Article

Minnesota Playlist's Alan Berks talks shop with his fellow Workhaus Collective playwrights about collaborative theater and the nuts and bolts of taking a show from the page to the stage, in an interview formatted, appropriately enough, in script form.
June 9, 2010

Image courtesy of Workhaus Collective

Characters:

DEBORAH STEIN: 5'4". Minneapolis-based playwright. Recipient of many awards including two Jerome Fellowships and the Bush Foundation Fellowship. Self-described as collaborative theater girl, loudly thoughtful and gently opinionated. Member of the Workhaus Playwrights Collective in Minneapolis.

SOLVEIG HOLUM: Called Suli. 5'2½".  A theater artist (performer, writer, director), based in Brooklyn, New York who has collaborated across disciplines to create a wide range of performance experiences. A co-founder of the acclaimed Pig Iron Theatre Company in Philadelphia (where Deborah Stein originally began as a playwright).

TRISTA BALDWIN: Also, a member of the Workhaus Collective.

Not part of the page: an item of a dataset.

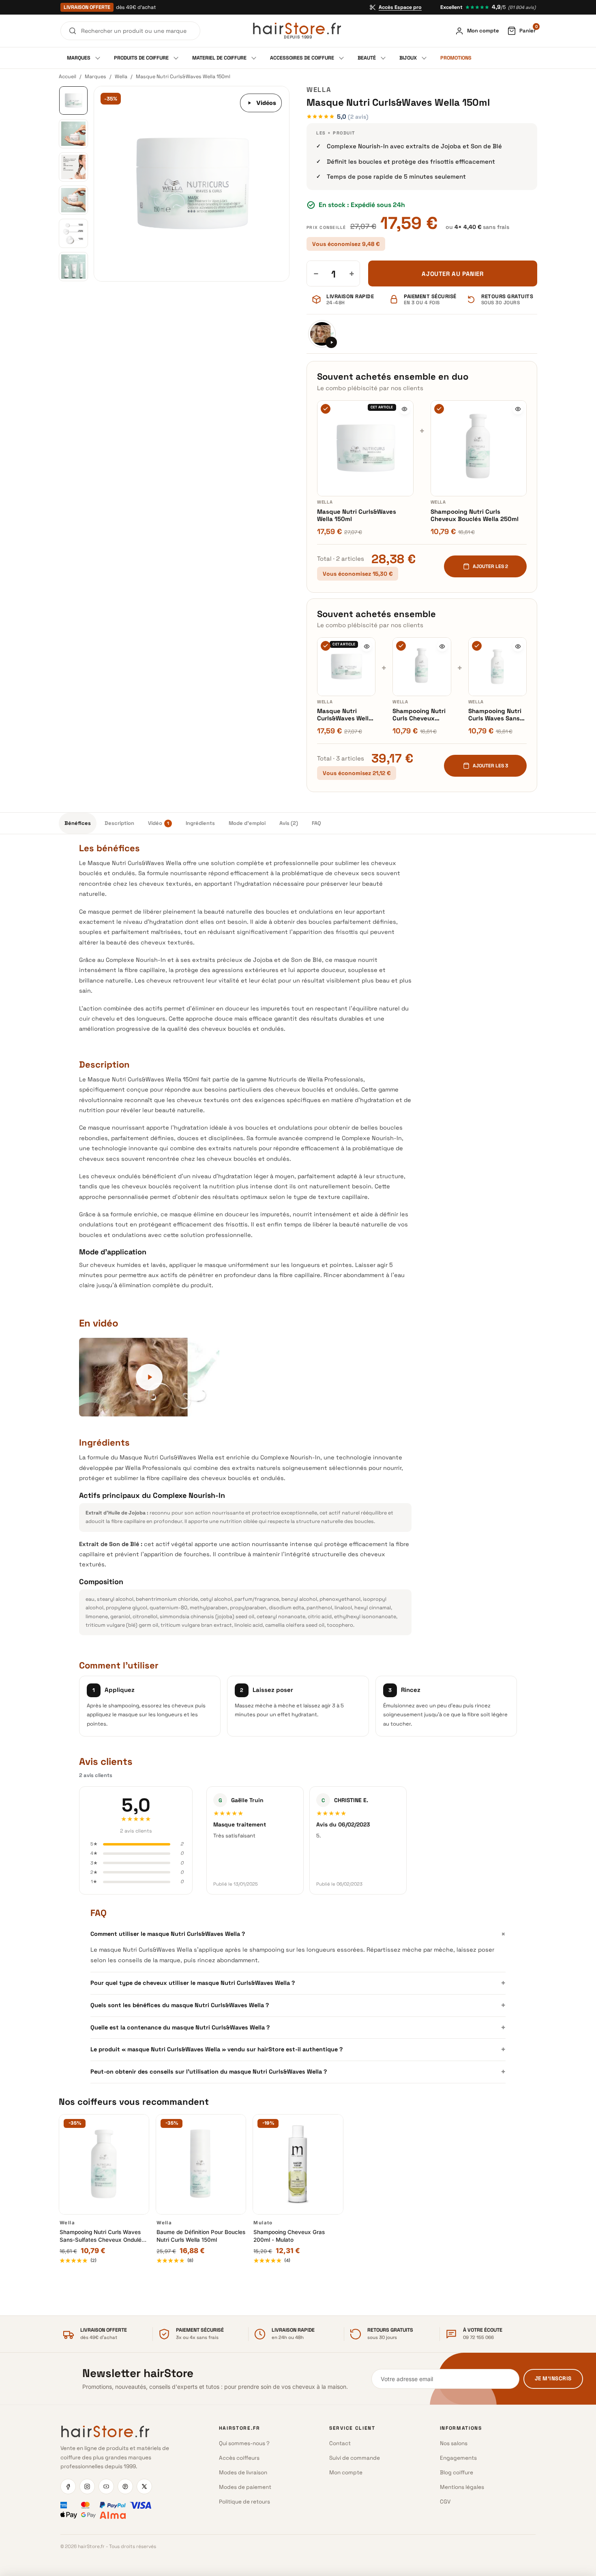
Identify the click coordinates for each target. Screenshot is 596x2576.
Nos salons (453, 2443)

The top layer of her hair is straight but underneath the very surface there are waves.  And in some spots, downright kinky curls.  This variation on the top of her head, this persistence to be more than one thing, gives a clue as to what lies just under. Leaving for Japan as she wrote that self-description, post-interview, where she will be doing additional work on her collaborative project, Doe 2.0,  with Japanese artist Shirotama Hitsujiya, Artistic Director of Yubiwa Hotel.

ALAN BERKS: The interviewer. Average height. Too thin. Looking for a way to make plays that aren't so wordy. Working on one, #Ringtone, for the 2010 Minnesota Fringe Festival. Also, a member of Workhaus.

The situation:

Later in the day, Suli and Deborah will head into the theater with a set designer, sound designer, videographer, and a minimal script with some words on a page to continue creating a play titled Chimera.

Chimera, Workhaus's third production of the season (after Music Lovers by Alan Berks and The Sense of What Should Be by Dominic Orlando) is not yet a play at all. Audiences have been invited to see the play as it develops over the course of four public presentations, June 4, 6, 10, and 11.

The set:

The lobby of the Playwrights' Center in Minneapolis, a square space with a bench, couch, and hardwood floor. Two doors lead into the theater, one stairway leads to an exit onto Franklin Avenue and then further down the stairs into the Playwrights' Center offices in the basement. The curtains over the windows are bright red and a little translucent.

Trista and Deborah sit on the black leather couch between the two bathroom doors. Suli and Alan sit in red chairs that were pulled from the theater audience.

                                                                    ALAN

When most people think of playwrights, they probably imagine somewhat lonely people at a desk, crafting delicate language to be performed by good-looking, sociable actors later -- that image from Shakespeare in Love, for example, when he returns to his quill and his desk after he's had some life experiences.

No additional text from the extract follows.